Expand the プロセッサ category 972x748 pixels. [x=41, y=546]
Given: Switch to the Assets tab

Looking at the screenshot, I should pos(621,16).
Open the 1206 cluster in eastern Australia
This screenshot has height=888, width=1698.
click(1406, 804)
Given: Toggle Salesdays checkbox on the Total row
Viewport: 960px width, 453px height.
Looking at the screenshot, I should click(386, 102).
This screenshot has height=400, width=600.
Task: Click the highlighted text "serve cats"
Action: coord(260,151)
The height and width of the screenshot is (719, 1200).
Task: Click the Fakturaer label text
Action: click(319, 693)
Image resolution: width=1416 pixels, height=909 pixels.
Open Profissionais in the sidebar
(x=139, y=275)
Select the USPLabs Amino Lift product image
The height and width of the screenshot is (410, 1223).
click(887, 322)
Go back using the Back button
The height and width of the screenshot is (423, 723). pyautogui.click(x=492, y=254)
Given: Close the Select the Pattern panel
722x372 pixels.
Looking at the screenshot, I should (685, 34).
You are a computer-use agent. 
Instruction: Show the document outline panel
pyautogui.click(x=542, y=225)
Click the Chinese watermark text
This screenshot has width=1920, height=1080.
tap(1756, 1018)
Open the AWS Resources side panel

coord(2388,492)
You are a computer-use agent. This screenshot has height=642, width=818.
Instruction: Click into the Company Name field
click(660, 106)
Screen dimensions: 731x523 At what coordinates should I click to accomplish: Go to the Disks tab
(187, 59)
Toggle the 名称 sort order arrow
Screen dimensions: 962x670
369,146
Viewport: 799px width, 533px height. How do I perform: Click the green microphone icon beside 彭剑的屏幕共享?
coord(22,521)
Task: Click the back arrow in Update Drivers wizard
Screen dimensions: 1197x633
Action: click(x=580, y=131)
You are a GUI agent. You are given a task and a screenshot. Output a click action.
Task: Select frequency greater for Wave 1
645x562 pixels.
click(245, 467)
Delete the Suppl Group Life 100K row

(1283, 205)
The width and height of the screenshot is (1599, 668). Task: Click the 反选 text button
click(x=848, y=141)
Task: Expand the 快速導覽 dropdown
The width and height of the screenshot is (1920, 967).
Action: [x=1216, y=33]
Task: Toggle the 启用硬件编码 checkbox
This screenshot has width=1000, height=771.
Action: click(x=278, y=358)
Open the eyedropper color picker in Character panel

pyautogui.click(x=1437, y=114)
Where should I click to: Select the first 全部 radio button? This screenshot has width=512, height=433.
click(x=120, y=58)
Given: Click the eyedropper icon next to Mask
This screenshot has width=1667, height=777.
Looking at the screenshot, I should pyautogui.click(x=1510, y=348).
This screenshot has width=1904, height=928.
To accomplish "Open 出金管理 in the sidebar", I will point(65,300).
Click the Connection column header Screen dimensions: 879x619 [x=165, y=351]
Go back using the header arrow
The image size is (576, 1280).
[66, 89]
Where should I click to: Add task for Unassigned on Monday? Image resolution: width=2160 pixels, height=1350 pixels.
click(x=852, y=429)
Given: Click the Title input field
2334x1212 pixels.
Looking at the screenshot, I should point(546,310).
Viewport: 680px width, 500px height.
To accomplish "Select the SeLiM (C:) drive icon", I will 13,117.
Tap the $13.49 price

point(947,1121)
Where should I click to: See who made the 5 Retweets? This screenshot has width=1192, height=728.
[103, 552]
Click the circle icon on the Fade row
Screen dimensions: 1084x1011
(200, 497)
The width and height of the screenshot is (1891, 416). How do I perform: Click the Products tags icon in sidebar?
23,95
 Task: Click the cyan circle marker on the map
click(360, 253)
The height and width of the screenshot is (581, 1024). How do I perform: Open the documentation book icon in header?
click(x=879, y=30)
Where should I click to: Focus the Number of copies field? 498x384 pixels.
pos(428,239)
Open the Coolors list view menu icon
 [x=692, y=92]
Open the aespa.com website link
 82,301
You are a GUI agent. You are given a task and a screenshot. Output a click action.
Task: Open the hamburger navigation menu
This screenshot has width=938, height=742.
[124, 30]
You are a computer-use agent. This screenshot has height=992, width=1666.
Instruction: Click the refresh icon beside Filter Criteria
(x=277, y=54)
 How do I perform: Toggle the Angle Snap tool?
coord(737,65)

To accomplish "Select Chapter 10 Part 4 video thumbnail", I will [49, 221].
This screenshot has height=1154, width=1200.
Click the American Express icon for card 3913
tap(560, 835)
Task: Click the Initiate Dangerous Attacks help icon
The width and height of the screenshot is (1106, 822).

★ ★ ★

▶ Task
Only lines that include "agent" belong in the answer; copy all of them from the listing.

▶ Response box
You are a computer-use agent. 
You are a computer-use agent. This screenshot has height=642, width=818.
You are a GUI agent. You are given a task and a screenshot. Output a click action.
You are a GUI agent. You are given a task and a screenshot. Output a click action.
You are a computer-use agent. This screenshot has height=992, width=1666.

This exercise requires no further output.